==== MATERIAL PROVIDED ====
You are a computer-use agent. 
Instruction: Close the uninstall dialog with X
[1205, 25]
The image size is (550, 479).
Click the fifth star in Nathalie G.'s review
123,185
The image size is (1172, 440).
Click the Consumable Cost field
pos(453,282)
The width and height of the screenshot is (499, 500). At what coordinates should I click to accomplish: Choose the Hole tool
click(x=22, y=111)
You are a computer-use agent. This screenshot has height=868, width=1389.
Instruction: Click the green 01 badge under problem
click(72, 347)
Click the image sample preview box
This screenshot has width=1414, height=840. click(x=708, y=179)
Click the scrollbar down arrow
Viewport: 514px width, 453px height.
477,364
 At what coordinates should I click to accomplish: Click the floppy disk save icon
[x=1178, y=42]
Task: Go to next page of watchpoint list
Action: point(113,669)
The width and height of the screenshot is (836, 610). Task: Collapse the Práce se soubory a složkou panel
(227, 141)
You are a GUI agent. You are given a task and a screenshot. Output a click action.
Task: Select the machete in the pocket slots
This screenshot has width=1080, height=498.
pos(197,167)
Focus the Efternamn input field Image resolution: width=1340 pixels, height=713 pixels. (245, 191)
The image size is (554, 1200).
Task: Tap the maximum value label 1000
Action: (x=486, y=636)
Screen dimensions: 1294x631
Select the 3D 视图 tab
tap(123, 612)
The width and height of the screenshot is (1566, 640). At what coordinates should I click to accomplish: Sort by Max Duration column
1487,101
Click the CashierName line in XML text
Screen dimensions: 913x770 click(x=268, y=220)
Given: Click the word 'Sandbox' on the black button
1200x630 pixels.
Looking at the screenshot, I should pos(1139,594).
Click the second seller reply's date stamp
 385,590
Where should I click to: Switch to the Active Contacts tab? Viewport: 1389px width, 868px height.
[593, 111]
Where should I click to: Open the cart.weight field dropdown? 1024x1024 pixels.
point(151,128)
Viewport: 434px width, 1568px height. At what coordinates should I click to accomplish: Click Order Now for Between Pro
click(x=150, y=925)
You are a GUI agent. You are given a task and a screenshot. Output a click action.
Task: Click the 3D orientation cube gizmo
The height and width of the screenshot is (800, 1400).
====
• _ASSIGNMENT_
All lines above that include the word "agent" should be located and copied.

• _SOLVED EXERCISE_
You are a computer-use agent. 
You are a computer-use agent. This screenshot has height=868, width=1389.
You are a GUI agent. You are given a task and a screenshot. Output a click action.
You are a GUI agent. You are given a task and a screenshot. Output a click action.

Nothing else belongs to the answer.